Percy config file options

In addition to common Percy config file options, this SDK also adds the following Storybook specific options:

# .percy.yml
version: 2
storybook:
  args: {}
  globals: {}
  queryParams: {}
  waitForTimeout: 0
  waitForSelector: ''
  additionalSnapshots: []
  include: []
  exclude: []

See the configuration options above for details about each accepted config file option (note: the skip and name parameters are not accepted as Percy config file options).

Upgrading

Prior versions of the Storybook SDK were drastically different than the current version. The command, it's arguments, and how the SDK works internally have changed completely. Using the old command with new versions will now result in an error message. The new command is now integrated into @percy/cli as a plugin.

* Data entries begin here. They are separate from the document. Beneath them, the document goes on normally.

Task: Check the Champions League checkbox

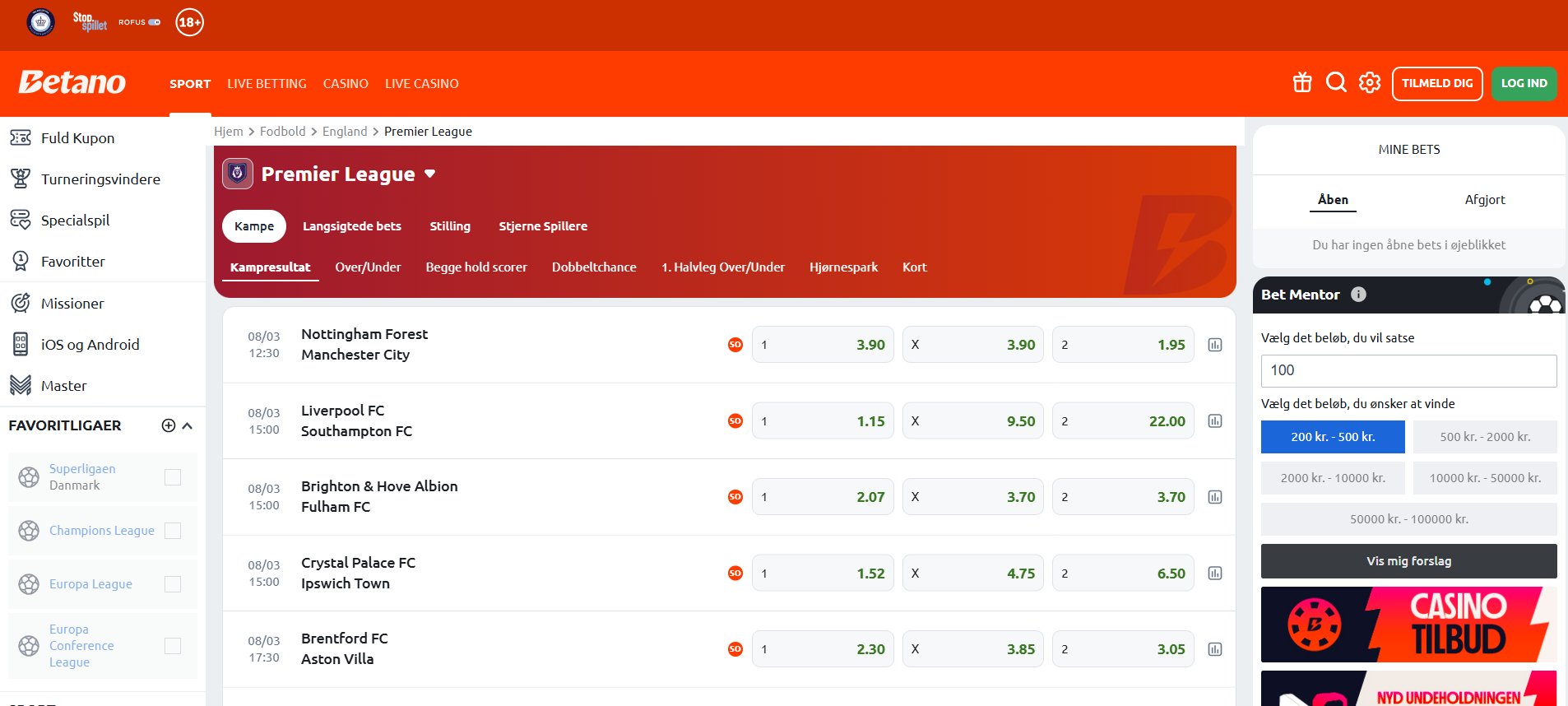Action: pyautogui.click(x=173, y=531)
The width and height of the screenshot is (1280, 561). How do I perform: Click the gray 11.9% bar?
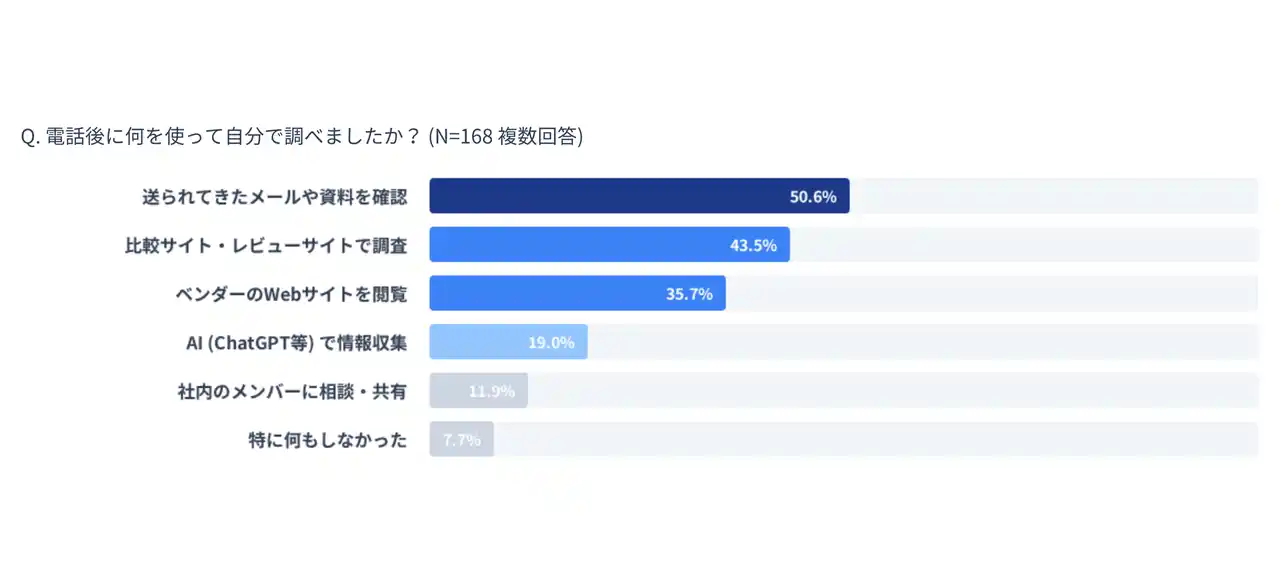[448, 391]

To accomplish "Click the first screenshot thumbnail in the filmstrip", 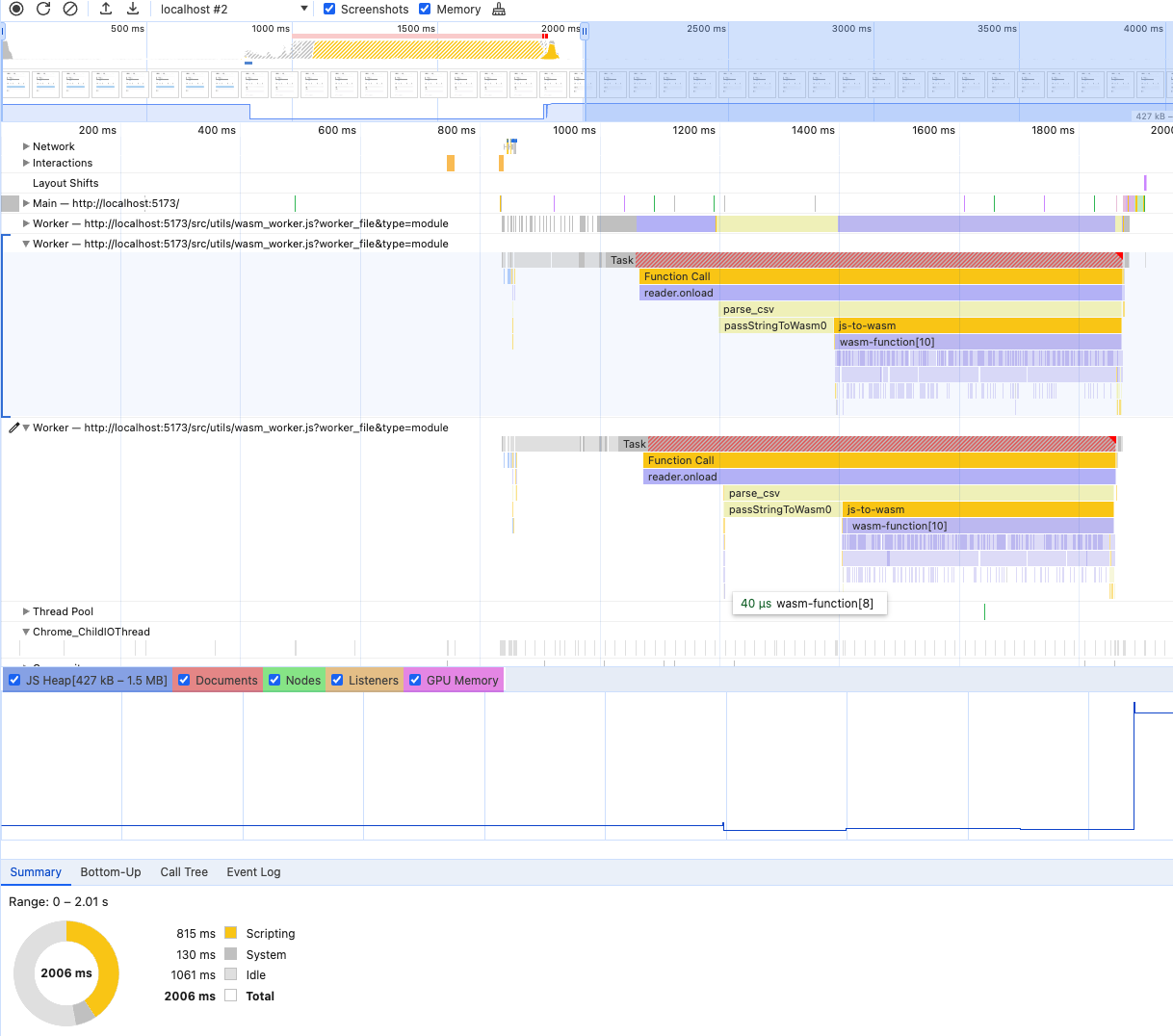I will coord(16,85).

To use new versions of this SDK, you will have to also install the CLI with the SDK:

$ npm install --save-dev @percy/cli @percy/storybook

Since both the command and arguments have changed, you'll need to replace your existing usage with the new usage described above. For some projects, this may require setting additional configuration options. See the list of breaking changes below for details.

Breaking changes

Most importantly, the command itself has changed and all previous arguments are no longer accepted.

Performance

The old SDK did not take DOM snapshots or perform asset discovery, as all other modern Percy SDKs do. This sometimes resulted in flakey snapshots or snapshots with missing assets. However, DOM snapshots and asset discovery add an overhead cost of performance. Where the old SDK was very quick to simply upload the local build directory, the new SDK can be a little slower while it is capturing the real DOM and relevant assets of each story.

Unexpected diffs

Because the old SDK did not take DOM snapshots, JavaScript had to be enabled in our rendering environment for Storybook to properly load. This is in contrast to all of our other SDKs, where JavaScript is disabled by default to prevent flakey diffs caused by animations or other JavaScript running on the page. With the new SDK and real DOM snapshots, JS is disabled by default. If you upgrade and experience diffs due to the lack of JavaScript, it can be re-enabled using the matching Percy config file or per-snapshot option, enableJavaScript.